Themenstarteram 30. April 2021 um 9:19

Hallo, zunächst einmal möchte ich erwähnen, dass ich eine große Bildungslücke im Bereich Autos habe. Drum seid gnädig mit mir.

Zu meinen Problem:

Mein Mann ist vor Kurzem verstorben. Da ich ein eigenes Auto habe, möchte ich seins (Neuwagen, gekauft Ende September) verkaufen.

Die Vorgeschichte

Mein Mann hatte es mir damals so erklärt: Er zahlt monatlich einen Betrag an die Bank und am Ende muss er entweder die Restsumme zahlen oder er kann das Auto einfach zurückgeben. Hat sich nicht schlecht angehört...

Nun ist es aber so.

Er zahlt monatlich Raten an die Nissanbank, um das Auto abzubezahlen. Am Ende wäre eine Endrate fällig geworden. Eine Sterbeurkunde habe ich an die Bank schon verschickt, sodass ich in den nächsten Tagen Papiere zugeschickt bekommen werde. Keine Ahnung, was in den Papieren stehen wird.

Hier ein Auszug aus der E-Mail: 'Wir benötigen noch eine Kopie des Erbscheins oder ersatzweise die Haftungs -und

Freistellungserklärung, welche wir Ihnen per Post zusenden.'

--> d.h., dass ich auf den Erbschein warten muss und nicht sicher bin, welche Kosten auf mich zukommen. Ein Notar ist schon für den Erbschein beauftragt. Bin gespannt, wie lange ich darauf warten muss.

Ahnungslos wie ich bin, dachte ich, dass ich den Vertrag mit der Bank kündigen kann, dann das Auto beim Autohaus abgebe und das 'Problem' ohne Verluste loswerden kann.

So ist es aber nicht. Klar.

Ich denke, dass ich dann komplett das Auto (den Kredit-nennt man das so?) bei der Bank abzahlen muss. Ich habe Bedenken, dass ich sogar noch etwas draufzahle, weil sich das mit dem Erbschein noch hinzieht. Ein halbes Jahr hat mein Mann monatlich ca. 360€ abbezahlt. Wie gesagt weiß ich nicht, was auf mich zukommt.
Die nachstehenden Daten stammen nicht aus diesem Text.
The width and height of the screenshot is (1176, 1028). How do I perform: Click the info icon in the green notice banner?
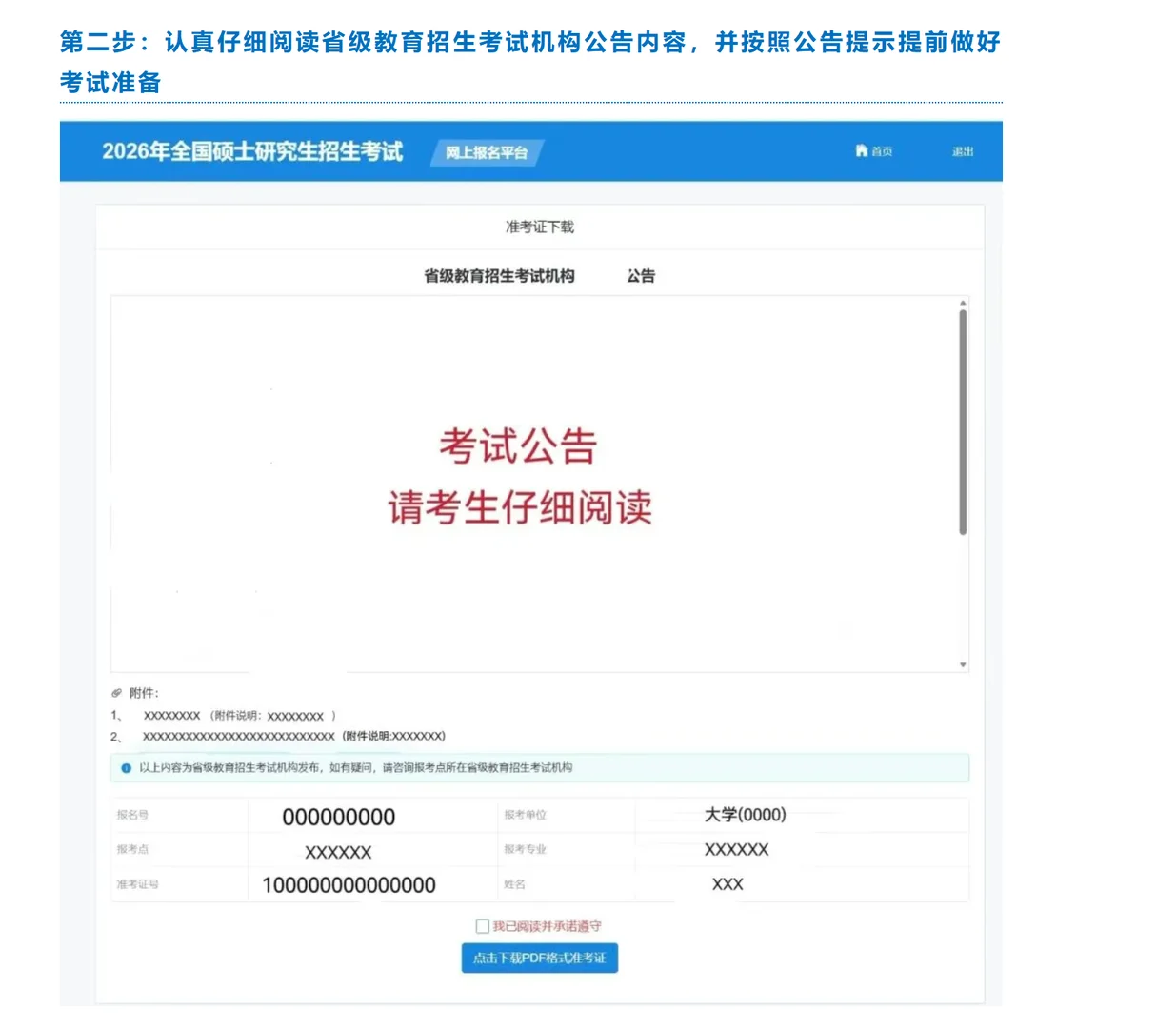pos(125,768)
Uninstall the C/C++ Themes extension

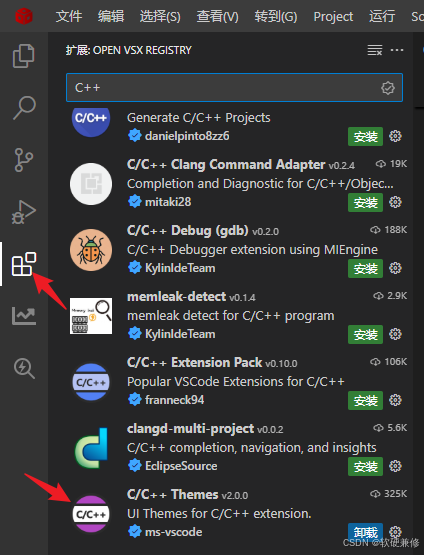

Das zweite Problem ist, dass ich beim Autohaus angerufen habe. Wenn ich das Auto zurückgebe, würde an den Höchstbietenden verkauft, wurde mir telefonisch mitgeteilt. Was heißt das nun? Muss ich mit großen Verlusten rechnen? Mein Bruder meinte, dass ich mit 1/4 Verlust rechnen müsste. Wäre es besser das Auto privat zu verkaufen? Das kann ich jedoch auch erst dann, wenn ich das mit der Bank sowie dem Erbschein geklärt habe. Das Auto steht seit 10 Tagen im Hinterhof unseres Mietshauses. Darf ich es dort stehen lassen?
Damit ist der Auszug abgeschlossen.